The countless testimonials Mr Gonzalez receives from the Colombian Chamber’s associated enterprises speak volumes to the impact of his and his team’s commitment to these techniques. At NGLCC events and conventions, he watches numerous of his small- and medium-sized businesses present themselves to larger corporations. Equipped with pitches and portfolios, they attract Fortune 500-size companies at a scale and with a level of access that they would never have had on their own, helping to turn the words of the chambers' speeches into a reality.

CCLGBTco has also succeeded in providing training and workshops on diversity, equity and inclusion topics to nearly 30,000 participants in different companies.

The Colombian Chamber has been an international affiliate of NGLCC since 2012, marking 2022 as their 10-year anniversary. Over the past decade, Mr Gonzalez has witnessed the creation of NGLCC's Global Division, and how its structure, programming and leadership have evolved to bring a wealth of experienced, diverse and global perspective into business and consumer interactions. Additionally, NGLCC has fostered a close relationship with the embassies in Colombia, reinforcing the integrity, respect and international reputation of the Chamber and its role in these relationships has been crucial for the Chamber’s maintenance and ability to spearhead new projects. This has allowed both the Chamber and its affiliated agencies outside of Colombia to support LGBTQ+ business projects seeking grants.
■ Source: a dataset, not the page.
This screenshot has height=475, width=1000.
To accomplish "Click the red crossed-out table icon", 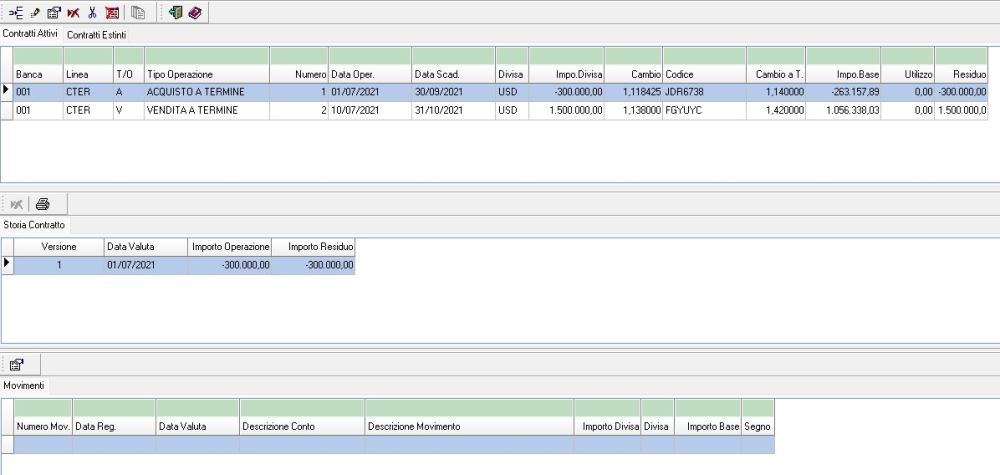I will 112,12.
Today, CCLGBTco unites over 200 members from eight economic sectors including tourism, finance and banking, oil, gas, and energy, as well as smaller sectors that are beginning to thrive; Colombia's Chamber also uses its social media following to communicating with a third of a million of the country’s LGBTQ+ citizens. By working with these communities, the Chamber has established its own LGBT-friendly business programme, Friendly Biz, to certify domestic corporations as having discrimination-free working environments, and has begun designing another specifically for LGBTQ+-owned businesses. CCLGBTco has also succeeded in providing training and workshops on diversity, equity and inclusion (DEI) topics to nearly 30,000 participants in different companies.

The impact of NGLCC and its international affiliates, like CCLGBTco and the United Kingdom’s OutBritain, has actively improved the careers and livelihoods of thousands of people across the globe. As a result, LGBTQ+ business owners have experienced a significant increase in career stability, workplace safety, inclusionary education and social-equalising techniques. By creating safer and more stable spaces for LGBTQ+ employees and business owners, the financial independence of these participants has granted them much more freedom in the social, economic and business spheres of their countries, changing not only their lives but also those of their consumers and successors. In Mr Gonzalez's own words, "CCLGBTco will continue to actively promote an economy in our country that is free of discrimination through empowering the LGBTIQ+ business community and advocating for inclusion of LGBTIQ+ owned businesses".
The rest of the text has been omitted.